Denn der Beschluss wurde durch diejenigen gefasst, die in der zum damaligen Zeitpunkt zuletzt aufgenommenen Gesellschafterliste als Gesellschafter ausgewiesen sind. Ebenso wie es die Legitimationswirkung des § 16 Abs. 1 Satz 1 GmbHG über die Maßen beeinträchtigen würde, wenn man eine Berufung auf eine trotz Einziehung nicht geänderte Liste bei einer späteren Feststellung der Wirksamkeit der Einziehung generell als treuwidrig ansieht, gilt entsprechendes, wenn man eine unwirksame Einziehung bei im Hinblick auf die Einziehung geänderter Liste die Wirkung nach § 16 Abs. 1 Satz 1 GmbHG absprechen würde. So liegt der Fall aber hier.
Der Beschluss der Gesellschafterversammlung über die vorsorglich erneute Abberufung des Beteiligten zu 2) als Geschäftsführer - richtigerweise wegen der durch die Insolvenzeröffnung eingetretene Auflösung als Liquidator - vom 2.2.2018 ist auf der Grundlage der zu diesem Zeitpunkt zuletzt unter Berücksichtigung der Einziehung des Geschäftsanteils des Beteiligten zu 2) eingereichten Gesellschafterliste durch die richtigen Personen gefasst worden. Diese Wirkungen entfallen nach dem Vorstehenden nicht wegen der später erfolgten Feststellung, dass die Einziehung unwirksam war. Aus diesem Grund kann der Beteiligte zu 2) sich auch nicht auf Treu und Glauben berufen. Die rechtskräftige Entscheidung über die Unwirksamkeit des Einziehungsbeschlusses ist erst nach dem 19.6.2019 getroffen worden. Dass hier weitere Umstände vorgelegen hätten, die ausnahmsweise einer Anwendung des § 16 Abs. 1 Satz 1 GmbHG entgegen standen, ist weder ersichtlich noch dargetan. Aufgrund der Wirksamkeit des Beschlusses vom 2.2.2018 kommt es auch nicht darauf an, dass die Anmeldung des Beschlusses erst nach diesem Zeitpunkt erfolgt ist.

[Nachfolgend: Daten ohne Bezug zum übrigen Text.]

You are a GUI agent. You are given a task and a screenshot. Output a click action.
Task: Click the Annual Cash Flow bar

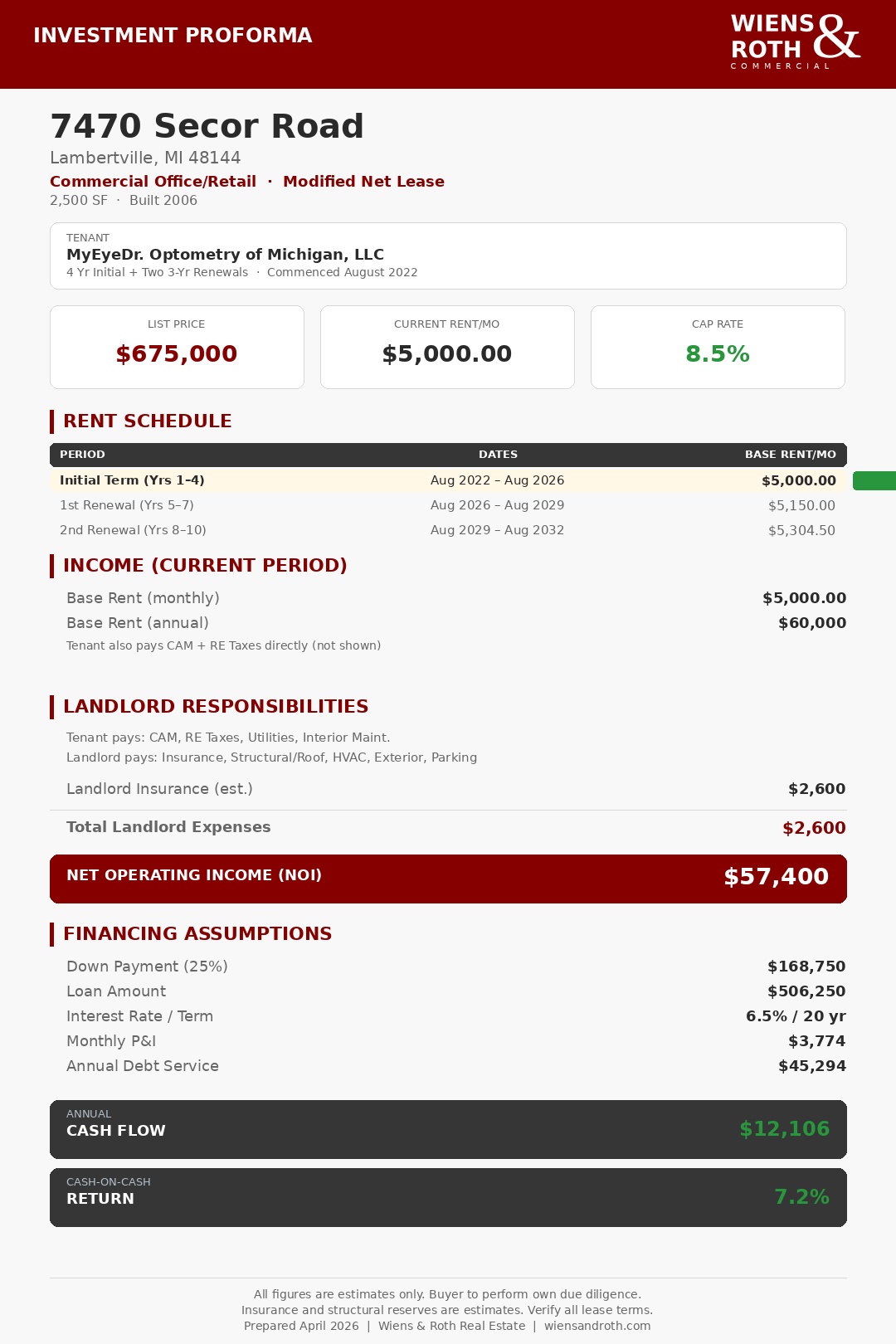pyautogui.click(x=448, y=1129)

Nach alldem kann offenbleiben, ob eine Löschung nach § 395 FamFG nicht auch unter Berücksichtigung des auszuübenden Ermessens im Falle der Bejahung der Unzulässigkeit der Eintragung hätte unterbleiben können. Dafür spräche allerdings, dass die Löschung nach § 395 FamFG nicht der Beseitigung von Fehlern des Anmeldeverfahrens dient und eine Löschung grundsätzlich nur dann in Betracht kommt, wenn das Fortbestehen der Eintragung Schädigungen Beteiligter zur Folge hätte oder öffentlichen Interessen widerspräche, was hier schon angesichts der durch das Insolvenzverfahren eingetretenen Auflösung nicht ersichtlich ist, so dass der Beteiligte zu 2) ohne weiteres auf Eigenmaßnahmen hätte verwiesen werden können.